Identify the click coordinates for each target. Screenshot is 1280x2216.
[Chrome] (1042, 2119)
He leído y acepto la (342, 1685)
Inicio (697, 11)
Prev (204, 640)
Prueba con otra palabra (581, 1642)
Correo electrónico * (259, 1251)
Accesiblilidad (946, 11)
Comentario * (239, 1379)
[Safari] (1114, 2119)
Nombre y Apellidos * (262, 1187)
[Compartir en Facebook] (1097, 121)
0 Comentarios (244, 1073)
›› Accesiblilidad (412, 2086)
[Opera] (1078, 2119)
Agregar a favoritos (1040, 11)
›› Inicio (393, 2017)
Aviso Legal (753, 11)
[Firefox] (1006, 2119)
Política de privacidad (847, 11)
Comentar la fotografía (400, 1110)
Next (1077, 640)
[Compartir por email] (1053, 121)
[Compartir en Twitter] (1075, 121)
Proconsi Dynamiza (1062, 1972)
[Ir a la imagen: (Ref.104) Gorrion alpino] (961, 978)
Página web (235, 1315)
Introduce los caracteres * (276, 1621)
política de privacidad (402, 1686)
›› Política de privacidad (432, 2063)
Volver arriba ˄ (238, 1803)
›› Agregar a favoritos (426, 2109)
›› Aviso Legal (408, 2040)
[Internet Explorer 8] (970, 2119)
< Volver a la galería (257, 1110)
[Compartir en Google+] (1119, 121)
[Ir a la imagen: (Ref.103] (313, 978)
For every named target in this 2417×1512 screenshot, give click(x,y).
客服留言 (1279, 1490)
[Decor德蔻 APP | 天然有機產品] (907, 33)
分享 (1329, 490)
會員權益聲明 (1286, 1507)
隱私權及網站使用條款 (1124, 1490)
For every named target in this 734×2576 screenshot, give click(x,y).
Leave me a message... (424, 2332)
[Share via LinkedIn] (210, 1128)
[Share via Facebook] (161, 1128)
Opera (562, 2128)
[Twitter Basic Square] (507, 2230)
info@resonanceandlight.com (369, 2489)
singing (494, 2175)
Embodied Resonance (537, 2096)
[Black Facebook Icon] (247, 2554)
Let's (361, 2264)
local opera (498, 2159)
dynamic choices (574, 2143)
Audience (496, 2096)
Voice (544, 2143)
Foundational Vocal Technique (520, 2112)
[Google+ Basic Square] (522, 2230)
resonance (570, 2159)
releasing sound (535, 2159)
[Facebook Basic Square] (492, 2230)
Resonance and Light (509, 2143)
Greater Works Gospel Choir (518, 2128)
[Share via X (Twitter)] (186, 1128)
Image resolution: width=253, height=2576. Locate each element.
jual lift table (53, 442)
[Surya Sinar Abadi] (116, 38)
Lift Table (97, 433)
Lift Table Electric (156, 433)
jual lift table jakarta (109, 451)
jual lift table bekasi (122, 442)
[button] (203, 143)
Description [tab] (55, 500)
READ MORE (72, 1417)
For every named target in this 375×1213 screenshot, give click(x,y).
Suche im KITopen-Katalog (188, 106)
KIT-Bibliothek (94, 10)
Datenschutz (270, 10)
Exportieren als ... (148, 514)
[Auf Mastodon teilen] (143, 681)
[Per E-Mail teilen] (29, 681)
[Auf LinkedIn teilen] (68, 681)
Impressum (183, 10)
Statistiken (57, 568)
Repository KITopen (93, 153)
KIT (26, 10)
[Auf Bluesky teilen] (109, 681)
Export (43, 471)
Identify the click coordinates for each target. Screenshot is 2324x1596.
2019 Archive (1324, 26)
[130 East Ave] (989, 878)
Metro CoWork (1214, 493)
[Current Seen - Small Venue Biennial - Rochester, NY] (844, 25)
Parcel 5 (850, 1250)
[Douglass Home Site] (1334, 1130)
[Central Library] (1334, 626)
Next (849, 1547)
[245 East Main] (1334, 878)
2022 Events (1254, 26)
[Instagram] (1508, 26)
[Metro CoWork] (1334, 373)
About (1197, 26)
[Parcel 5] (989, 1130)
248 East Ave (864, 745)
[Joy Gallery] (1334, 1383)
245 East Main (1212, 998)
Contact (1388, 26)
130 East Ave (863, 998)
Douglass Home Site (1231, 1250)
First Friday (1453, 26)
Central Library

○ ○ ○ ○ ○

> **Task statement**
Retype word for word everything in the listing above from the line that holds "Image resolution: width=253, height=2576." down to the line that holds "[Instagram] (1508, 26)". Keep both end lines and leave out the rest.

> **Output below**
Image resolution: width=253, height=2576. Locate each element.
jual lift table (53, 442)
[Surya Sinar Abadi] (116, 38)
Lift Table (97, 433)
Lift Table Electric (156, 433)
jual lift table jakarta (109, 451)
jual lift table bekasi (122, 442)
[button] (203, 143)
Description [tab] (55, 500)
READ MORE (72, 1417)
For every named target in this 375×1213 screenshot, give click(x,y).
Suche im KITopen-Katalog (188, 106)
KIT-Bibliothek (94, 10)
Datenschutz (270, 10)
Exportieren als ... (148, 514)
[Auf Mastodon teilen] (143, 681)
[Per E-Mail teilen] (29, 681)
[Auf LinkedIn teilen] (68, 681)
Impressum (183, 10)
Statistiken (57, 568)
Repository KITopen (93, 153)
KIT (26, 10)
[Auf Bluesky teilen] (109, 681)
Export (43, 471)
Identify the click coordinates for each target. Screenshot is 2324x1596.
2019 Archive (1324, 26)
[130 East Ave] (989, 878)
Metro CoWork (1214, 493)
[Current Seen - Small Venue Biennial - Rochester, NY] (844, 25)
Parcel 5 (850, 1250)
[Douglass Home Site] (1334, 1130)
[Central Library] (1334, 626)
Next (849, 1547)
[245 East Main] (1334, 878)
2022 Events (1254, 26)
[Instagram] (1508, 26)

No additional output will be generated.